Data Mining for Forecasting ED Patients' Admittance to Hospitals
Abstract
There is a risk that people may suffer serious harm as a result of overcrowding in emergency departments (EDs). As a result, emergency
clinics must explore employing innovative techniques to boost patient flow while simultaneously minimising congestion in the waiting area.
One option for projecting emergency department admissions is to use data mining and machine learning technologies to anticipate ED
admissions. This study, which takes use of routinely obtained administrative data (120 600 records) from two major acute hospitals in
Northern Ireland, presents a comparison of two rival machine learning algorithms for predicting the risk of admission from the emergency
department at the hospital. Three algorithms are used in the process of developing the prediction models: A decision tree may be divided into
three types, which are as follows: Decision trees include: 1) decision trees, 2) gradient boosted machines, and 3) logistic regression, which are
all types of decision trees (GBM). The GBM has an AUC-ROC D of 0:824 which was better than both the decision tree and the logistic
regression model (accuracy D 80:06 percent, AUC-ROC D 0:824). In this case, the accuracy is 80:06 percent and the AUC-ROC is 0:824. In
this situation, the accuracy is 80:31 percent, and the AUC-ROC is 0:859, which indicates a good fit. (0:849) (0:849) (AUC-ROC D 0:849)

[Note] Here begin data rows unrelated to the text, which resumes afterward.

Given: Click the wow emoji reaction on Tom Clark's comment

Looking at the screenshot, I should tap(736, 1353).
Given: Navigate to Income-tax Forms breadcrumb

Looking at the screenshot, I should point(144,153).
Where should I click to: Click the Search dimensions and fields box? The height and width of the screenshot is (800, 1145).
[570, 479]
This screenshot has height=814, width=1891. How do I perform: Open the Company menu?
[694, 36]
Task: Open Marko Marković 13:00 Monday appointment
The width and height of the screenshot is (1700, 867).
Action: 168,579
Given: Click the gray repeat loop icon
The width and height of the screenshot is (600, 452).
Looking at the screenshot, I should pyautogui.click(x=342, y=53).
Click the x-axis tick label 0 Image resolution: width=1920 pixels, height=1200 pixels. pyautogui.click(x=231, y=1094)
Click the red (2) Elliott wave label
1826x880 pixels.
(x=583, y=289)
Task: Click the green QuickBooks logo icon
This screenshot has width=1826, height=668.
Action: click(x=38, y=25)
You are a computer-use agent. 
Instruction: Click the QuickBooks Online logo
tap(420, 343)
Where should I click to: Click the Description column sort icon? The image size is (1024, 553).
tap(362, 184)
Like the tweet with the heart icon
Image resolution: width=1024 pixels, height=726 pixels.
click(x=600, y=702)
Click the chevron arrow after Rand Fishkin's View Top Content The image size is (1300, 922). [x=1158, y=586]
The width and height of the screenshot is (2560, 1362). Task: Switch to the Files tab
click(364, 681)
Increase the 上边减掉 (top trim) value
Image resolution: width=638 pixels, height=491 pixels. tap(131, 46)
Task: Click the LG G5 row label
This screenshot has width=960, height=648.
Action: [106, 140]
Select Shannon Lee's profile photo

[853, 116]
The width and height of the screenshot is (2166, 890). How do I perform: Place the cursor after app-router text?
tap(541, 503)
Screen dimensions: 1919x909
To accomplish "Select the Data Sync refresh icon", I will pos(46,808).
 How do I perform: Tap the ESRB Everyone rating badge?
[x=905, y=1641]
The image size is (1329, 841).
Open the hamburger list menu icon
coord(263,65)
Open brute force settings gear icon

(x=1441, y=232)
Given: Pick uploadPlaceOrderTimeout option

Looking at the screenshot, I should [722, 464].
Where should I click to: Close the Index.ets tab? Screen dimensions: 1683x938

(accuracy D 79:94 percent). We discovered a number of factors that were connected with hospital admissions via the application of logistic
regression. These considerations included hospital location, age, arrival mode, triage category, care group, and previous hospitalisation
during the previous month or year, among other things. This study highlights the potential value of machine learning systems by using three
fundamental machine learning algorithms to predict patient admissions. Decision support systems may be able to offer a picture of expected
ED admissions at any given moment as a consequence of this study, allowing for resource planning ahead of time and avoiding patient flow
bottlenecks. This research also suggests that the models described in this study may be utilised to perform comparisons between projected and
actual admission rates. Generalised bivariate models (GBMs) are sufficient when interpretability is a concern; however, if accuracy is crucial,
logistic regression models should be considered.